Want to Keep Injury Free? Get in the Gym!

Written by Kim Manolas

From the weekend warrior to the elite athlete nothing creates more inconvenience than an untimely injury. Some injuries may be unavoidable like that sprained ankle on a rocky trail run – however many injuries can be kept at bay through a structured and consistent gym routine. The British Journal of Sports Medicine recently released a systematic review investigating strength training for prevention of acute and overuse sporting injuries 1. The authors of this review had some very interesting and exciting findings outlined in the picture below.

Fig. 1  New findings from strength training systematic review

Fig. 1 New findings from strength training systematic review

These findings highlight how important it is to implement a strength training routine before commencing an exercise program. Further to that it is essential to maintain this even when exercising has started whether it is cycling, running or football.
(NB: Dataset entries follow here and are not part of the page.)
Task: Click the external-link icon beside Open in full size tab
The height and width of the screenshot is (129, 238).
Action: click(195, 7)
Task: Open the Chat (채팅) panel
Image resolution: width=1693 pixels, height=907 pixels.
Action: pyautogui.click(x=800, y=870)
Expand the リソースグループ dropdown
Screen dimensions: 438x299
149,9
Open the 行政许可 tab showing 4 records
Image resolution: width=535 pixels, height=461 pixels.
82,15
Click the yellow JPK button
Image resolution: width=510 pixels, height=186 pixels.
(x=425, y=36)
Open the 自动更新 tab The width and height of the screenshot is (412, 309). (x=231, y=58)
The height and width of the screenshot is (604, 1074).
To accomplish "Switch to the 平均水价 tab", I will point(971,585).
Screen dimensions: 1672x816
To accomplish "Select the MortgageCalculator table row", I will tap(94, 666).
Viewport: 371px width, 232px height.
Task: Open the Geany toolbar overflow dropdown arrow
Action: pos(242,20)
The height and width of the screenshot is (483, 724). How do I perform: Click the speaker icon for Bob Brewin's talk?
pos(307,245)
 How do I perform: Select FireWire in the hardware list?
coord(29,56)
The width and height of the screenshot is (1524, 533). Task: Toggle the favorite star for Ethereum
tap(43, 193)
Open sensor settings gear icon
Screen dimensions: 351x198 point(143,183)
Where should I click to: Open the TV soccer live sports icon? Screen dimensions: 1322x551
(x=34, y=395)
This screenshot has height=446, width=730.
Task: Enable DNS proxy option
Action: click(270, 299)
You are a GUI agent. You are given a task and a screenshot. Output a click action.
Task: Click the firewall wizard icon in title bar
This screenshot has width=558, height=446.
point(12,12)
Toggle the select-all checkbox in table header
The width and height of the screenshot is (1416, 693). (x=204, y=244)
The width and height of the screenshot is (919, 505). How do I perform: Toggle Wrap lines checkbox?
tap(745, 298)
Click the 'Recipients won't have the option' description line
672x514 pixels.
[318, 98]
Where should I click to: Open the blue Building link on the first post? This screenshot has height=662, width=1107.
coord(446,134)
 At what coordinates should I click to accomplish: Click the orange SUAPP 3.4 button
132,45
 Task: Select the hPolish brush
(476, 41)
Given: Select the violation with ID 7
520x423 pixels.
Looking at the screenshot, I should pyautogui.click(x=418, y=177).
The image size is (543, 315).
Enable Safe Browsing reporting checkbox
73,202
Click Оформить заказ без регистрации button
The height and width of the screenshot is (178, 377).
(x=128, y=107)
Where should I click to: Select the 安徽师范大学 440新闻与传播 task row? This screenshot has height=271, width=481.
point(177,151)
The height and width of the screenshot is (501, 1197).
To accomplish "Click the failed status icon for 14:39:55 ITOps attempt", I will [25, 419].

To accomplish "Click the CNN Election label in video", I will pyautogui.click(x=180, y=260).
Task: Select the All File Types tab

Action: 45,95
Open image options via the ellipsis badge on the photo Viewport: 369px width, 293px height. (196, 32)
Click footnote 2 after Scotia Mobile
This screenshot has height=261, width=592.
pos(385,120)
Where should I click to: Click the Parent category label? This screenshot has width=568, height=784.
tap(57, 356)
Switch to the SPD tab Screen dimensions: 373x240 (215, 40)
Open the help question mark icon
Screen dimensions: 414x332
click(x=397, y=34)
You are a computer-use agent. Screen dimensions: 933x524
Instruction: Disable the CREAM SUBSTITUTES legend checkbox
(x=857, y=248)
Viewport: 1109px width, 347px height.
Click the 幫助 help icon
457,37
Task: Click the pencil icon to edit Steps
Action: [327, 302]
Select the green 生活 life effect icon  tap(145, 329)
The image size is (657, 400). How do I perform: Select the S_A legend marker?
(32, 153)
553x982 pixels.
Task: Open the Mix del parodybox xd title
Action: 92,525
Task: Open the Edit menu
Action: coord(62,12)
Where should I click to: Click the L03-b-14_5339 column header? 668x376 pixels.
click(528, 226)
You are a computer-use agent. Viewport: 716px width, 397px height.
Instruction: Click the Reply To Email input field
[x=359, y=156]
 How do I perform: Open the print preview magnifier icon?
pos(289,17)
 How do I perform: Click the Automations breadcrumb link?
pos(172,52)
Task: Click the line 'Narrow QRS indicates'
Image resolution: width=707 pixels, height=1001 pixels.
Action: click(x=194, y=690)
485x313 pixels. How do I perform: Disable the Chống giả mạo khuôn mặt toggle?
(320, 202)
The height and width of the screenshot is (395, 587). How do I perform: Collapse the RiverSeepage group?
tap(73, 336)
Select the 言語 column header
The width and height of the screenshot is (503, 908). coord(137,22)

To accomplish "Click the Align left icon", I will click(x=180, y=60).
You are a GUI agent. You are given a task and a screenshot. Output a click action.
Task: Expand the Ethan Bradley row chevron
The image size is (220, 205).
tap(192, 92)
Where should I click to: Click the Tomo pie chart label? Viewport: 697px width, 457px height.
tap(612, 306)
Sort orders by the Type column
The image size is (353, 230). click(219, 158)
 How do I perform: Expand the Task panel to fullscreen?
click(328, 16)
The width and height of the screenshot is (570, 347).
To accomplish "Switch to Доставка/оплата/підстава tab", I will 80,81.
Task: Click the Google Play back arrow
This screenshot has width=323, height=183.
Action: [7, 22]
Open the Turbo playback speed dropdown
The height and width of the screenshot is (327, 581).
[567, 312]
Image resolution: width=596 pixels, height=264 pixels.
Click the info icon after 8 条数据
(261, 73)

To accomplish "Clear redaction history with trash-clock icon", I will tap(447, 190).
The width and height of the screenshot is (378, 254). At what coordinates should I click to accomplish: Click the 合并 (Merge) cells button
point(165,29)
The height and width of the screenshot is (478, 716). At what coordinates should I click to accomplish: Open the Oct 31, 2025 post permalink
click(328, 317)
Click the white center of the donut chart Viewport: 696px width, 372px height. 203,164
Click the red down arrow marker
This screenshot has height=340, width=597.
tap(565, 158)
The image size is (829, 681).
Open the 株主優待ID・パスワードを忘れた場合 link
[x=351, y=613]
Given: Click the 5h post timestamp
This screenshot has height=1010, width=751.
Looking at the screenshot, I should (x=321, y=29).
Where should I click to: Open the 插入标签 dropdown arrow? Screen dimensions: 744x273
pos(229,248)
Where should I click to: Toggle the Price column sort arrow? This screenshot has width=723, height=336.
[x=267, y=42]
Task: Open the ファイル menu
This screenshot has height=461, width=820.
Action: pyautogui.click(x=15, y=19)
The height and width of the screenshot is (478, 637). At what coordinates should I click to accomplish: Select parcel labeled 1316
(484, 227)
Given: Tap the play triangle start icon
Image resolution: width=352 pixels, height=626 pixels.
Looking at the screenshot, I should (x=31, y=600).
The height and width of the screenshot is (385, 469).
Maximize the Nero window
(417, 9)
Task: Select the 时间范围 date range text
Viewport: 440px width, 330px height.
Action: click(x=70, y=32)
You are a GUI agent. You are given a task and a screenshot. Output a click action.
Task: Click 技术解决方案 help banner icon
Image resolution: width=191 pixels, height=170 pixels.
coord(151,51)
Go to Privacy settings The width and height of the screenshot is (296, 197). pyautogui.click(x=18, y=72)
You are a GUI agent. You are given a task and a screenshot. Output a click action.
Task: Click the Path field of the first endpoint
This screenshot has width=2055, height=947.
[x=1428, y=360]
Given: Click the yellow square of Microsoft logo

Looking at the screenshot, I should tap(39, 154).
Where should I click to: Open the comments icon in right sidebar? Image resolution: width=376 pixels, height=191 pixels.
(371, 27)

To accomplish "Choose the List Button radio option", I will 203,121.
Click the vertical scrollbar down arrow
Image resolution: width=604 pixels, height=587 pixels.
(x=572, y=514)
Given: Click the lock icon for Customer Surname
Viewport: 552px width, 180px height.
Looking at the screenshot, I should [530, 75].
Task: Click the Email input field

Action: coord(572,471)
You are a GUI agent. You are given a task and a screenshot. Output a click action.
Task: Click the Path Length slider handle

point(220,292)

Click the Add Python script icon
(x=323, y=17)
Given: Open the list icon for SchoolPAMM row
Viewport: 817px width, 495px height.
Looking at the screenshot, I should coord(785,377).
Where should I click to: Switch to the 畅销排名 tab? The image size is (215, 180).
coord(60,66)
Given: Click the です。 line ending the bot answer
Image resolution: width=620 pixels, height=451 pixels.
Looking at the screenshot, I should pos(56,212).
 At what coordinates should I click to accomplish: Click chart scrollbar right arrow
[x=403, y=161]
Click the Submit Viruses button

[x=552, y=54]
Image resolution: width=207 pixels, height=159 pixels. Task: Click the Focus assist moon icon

Strength training will maintain your ‘base’ and work the muscle groups in a different action to your normal exercise. Another aspect to consider is that getting into the gym or doing your strength workout at home can be a nice way to ‘mix up’ your exercise and give you a mental refresher. If you have any queries about mixing up your training to incorporate strength training have a chat with your physiotherapist!

1.      Lauersen JB, Andersen TE, Andersen LB. Strength training as superior, dose-dependent and safe prevention of acute and overuse sports injuries: a systematic review, qualitative analysis and meta-analysis. Br J Sports Med 2018;52:1557-1563.